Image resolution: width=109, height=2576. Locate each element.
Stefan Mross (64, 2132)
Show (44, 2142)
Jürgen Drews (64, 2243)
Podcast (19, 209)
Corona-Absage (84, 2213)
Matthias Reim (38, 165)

--

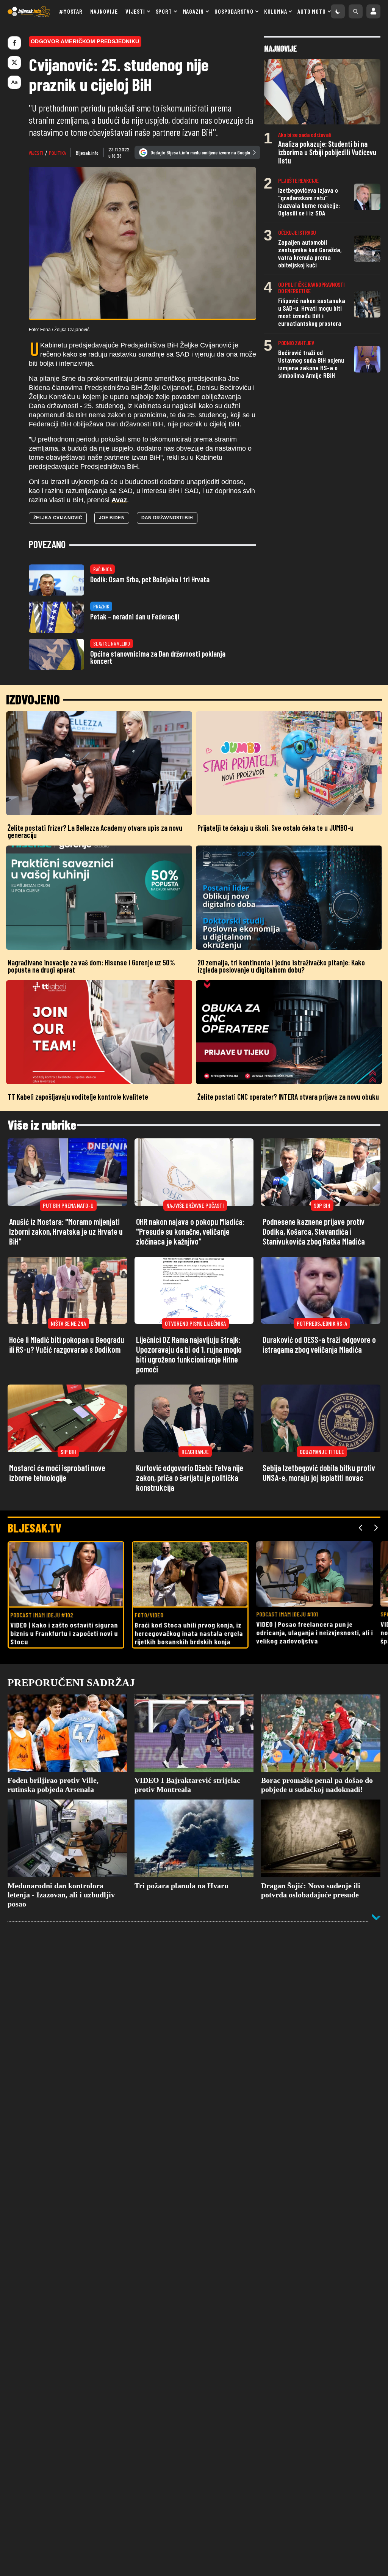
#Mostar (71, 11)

▶ **EXERCISE BRIEF**
Using the material above, transcribe exactly the lines from the line with "Stefan Mross (64, 2132)" to the line with "Matthias Reim (38, 165)"; both count, and nothing else goes in.

▶ **SOLUTION FOR THIS TASK**
Stefan Mross (64, 2132)
Show (44, 2142)
Jürgen Drews (64, 2243)
Podcast (19, 209)
Corona-Absage (84, 2213)
Matthias Reim (38, 165)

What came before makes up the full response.